Source passage:
I saw a big box of Beatles in a store the other day.

I saw a big box of Beatles in a store the other day.

It was a video game that puts people on an electronic stage with the Fab Four and it is built around their legendary sound.

The downside is that the experience is actually just another over-hyped fad that puts non-musical devotees in a co-ordination test with little — check that — no connection to musical talent.

The upside is that a new generation will meet the Beatles, however inadvertently. Those of us old enough to remember these guys on Ed Sullivan met them a long time ago. The Beatles arrived amidst an enormous amount of fanfare as the lead assault team in the British Invasion which reshaped popular music in the ’60s.

The Sullivan show was a front seat to the hysteria which greeted the Beatles when they came to North America and a whole generation of very young teenaged girls broke eardrums with one long scream.

This was hardly the time to take the Beatles seriously because every generation is plagued with untalented teen idols. But the Beatles were different.

These guys were not the ’60s version of the Jonas Brothers and that became very evident by 1965 after the Beatles shed their early teenybopper material and began to flex their musical muscles.

That’s when people began to see the depth of the Lennon-McCartney songwriting machine and the music reflected their genius. George Harrison was no slouch in the creativity department either, but he lived in the shadow of Lennon and McCartney. Meanwhile, Ringo was a competent drummer in the Beatles.

The Beatles redefined popular music in the mid-’60s when they brought a sharper edge to the ’60s sound which had been seriously neutered by the Bobby Vinton and Pat Boone years in the early part of the decade.

This kind of syrupy crap on the radio was in serious need of extinction and the Beatles were just the guys to push them over the cliff.

Given request 1:
Answer each question from the Beatles piece:
(a) What kind of product was the big box of Beatles the writer saw in a store?
(b) On whose show did older readers first meet the Beatles?
(c) By what year had the Beatles shed their early teenybopper material?
Given request 2: Render this sentence from the Beatles piece in Spanish: "This was hardly the time to take the Beatles seriously because every generation is plagued with untalented teen idols."
Given request 3: Write the next few sentences of the piece on the Beatles, picking up after its final sentence.
The lines are separate material and have no connection to the Beatles piece.

Dataset rows:

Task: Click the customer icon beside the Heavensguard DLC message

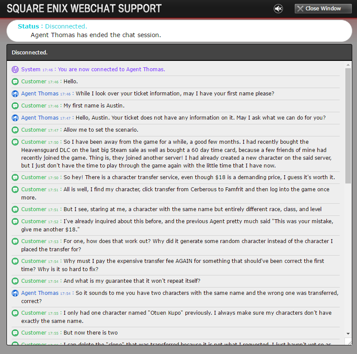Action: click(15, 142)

* * *

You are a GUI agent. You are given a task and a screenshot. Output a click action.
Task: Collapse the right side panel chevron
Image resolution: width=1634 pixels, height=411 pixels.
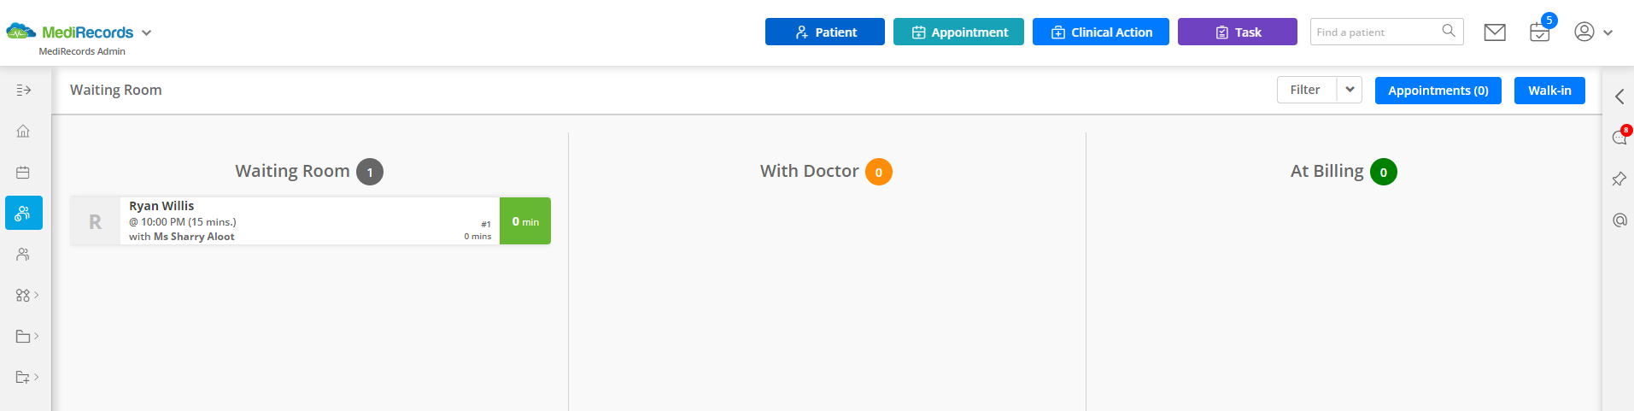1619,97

Written response 1:
(a) A video game
(b) Ed Sullivan's
(c) 1965

Written response 2: Difícilmente era el momento de tomar en serio a los Beatles, porque cada generación está plagada de ídolos adolescentes sin talento.

Written response 3:
The Beatles were young, brash, cocky and irreverent and a whole generation well beyond the boundaries of the initial teenybopper female fans embraced them. Few if any parents shared the same sentiment about them.

At first the Beatles shared the limelight with Herman’s Hermits, Dave Clarke Five, Gerry and the Pacemakers and other lightweight artillery in the British Invasion. But soon it was very evident that the Beatles were in a league of their own.

The first time that I noticed that the Beatles had moved well ahead of their British brethren was when I heard Eleanor Rigby and realized, even at 11, that these guys were unlike anything that I had heard on the radio. Here was a band that had quickly evolved well beyond their “Yeah Yeah Yeah” roots into a much more significant sound.

There was nothing typical in the lyrics to Eleanor Rigby. This was a bleak song about invisibility and profound loneliness and it got my attention even at that young age.

After that, the Beatles led popular music wherever they wanted and built a library of music that will reach centuries beyond them. So, if a kid plays an idiotic video game with Beatles music, at least he’s exposed to timeless classics.

And everybody needs to meet the Beatles at some point in their life.